▼▼▼

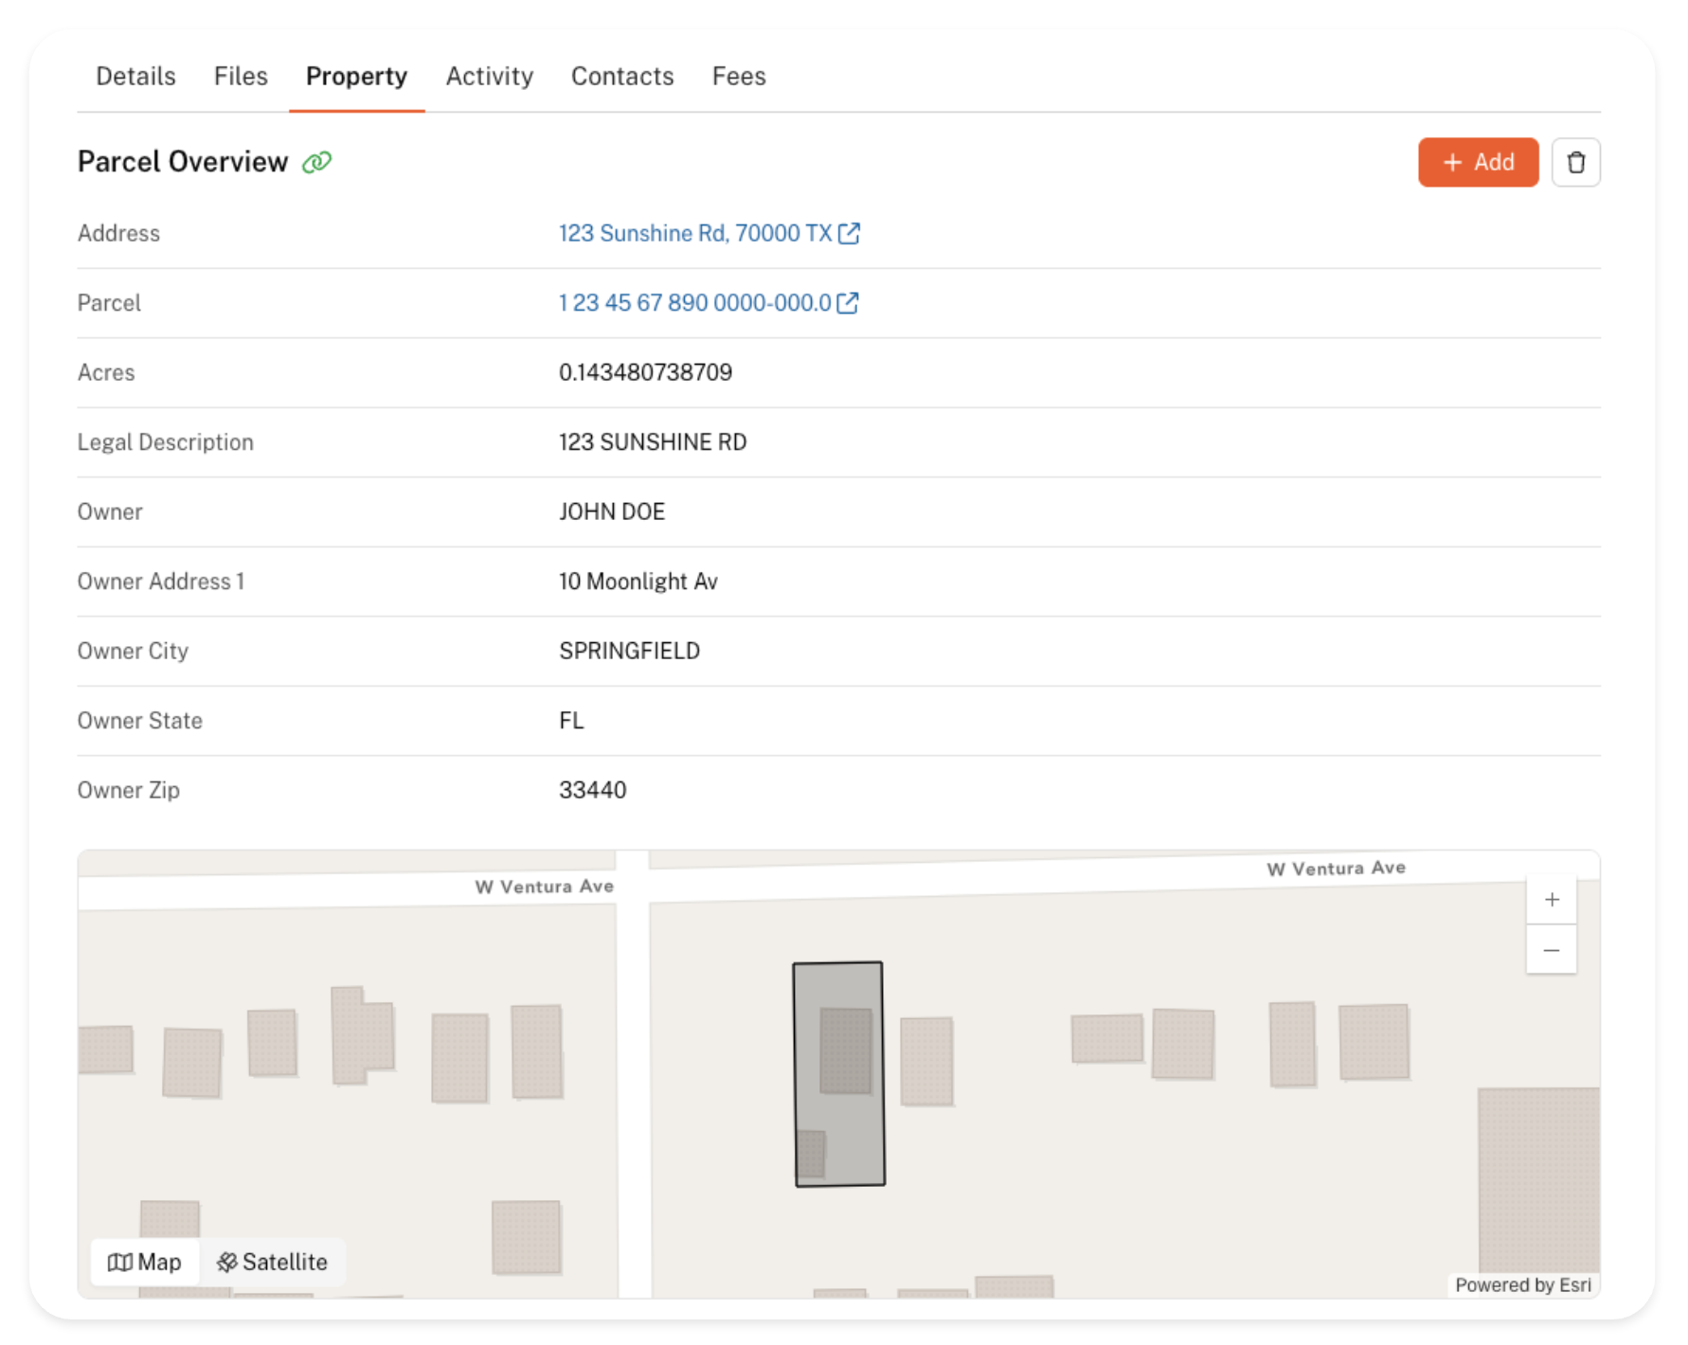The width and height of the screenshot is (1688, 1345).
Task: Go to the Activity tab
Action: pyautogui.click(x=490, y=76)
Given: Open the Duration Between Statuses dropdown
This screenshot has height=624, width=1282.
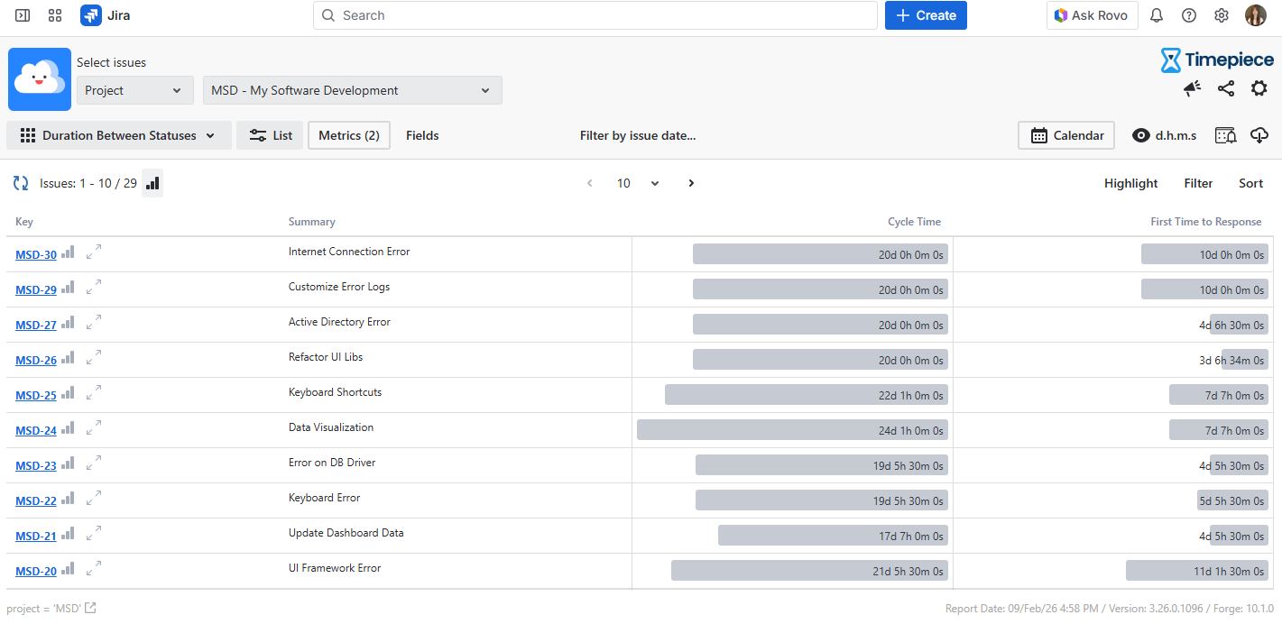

▲▲▲

> [Work instructions] Reproduce precisely the lines of the entries above, from the one containing "Given: Open the" through the final one, both ends included, and omit the pictures.

> [Result]
Given: Open the Duration Between Statuses dropdown
This screenshot has height=624, width=1282.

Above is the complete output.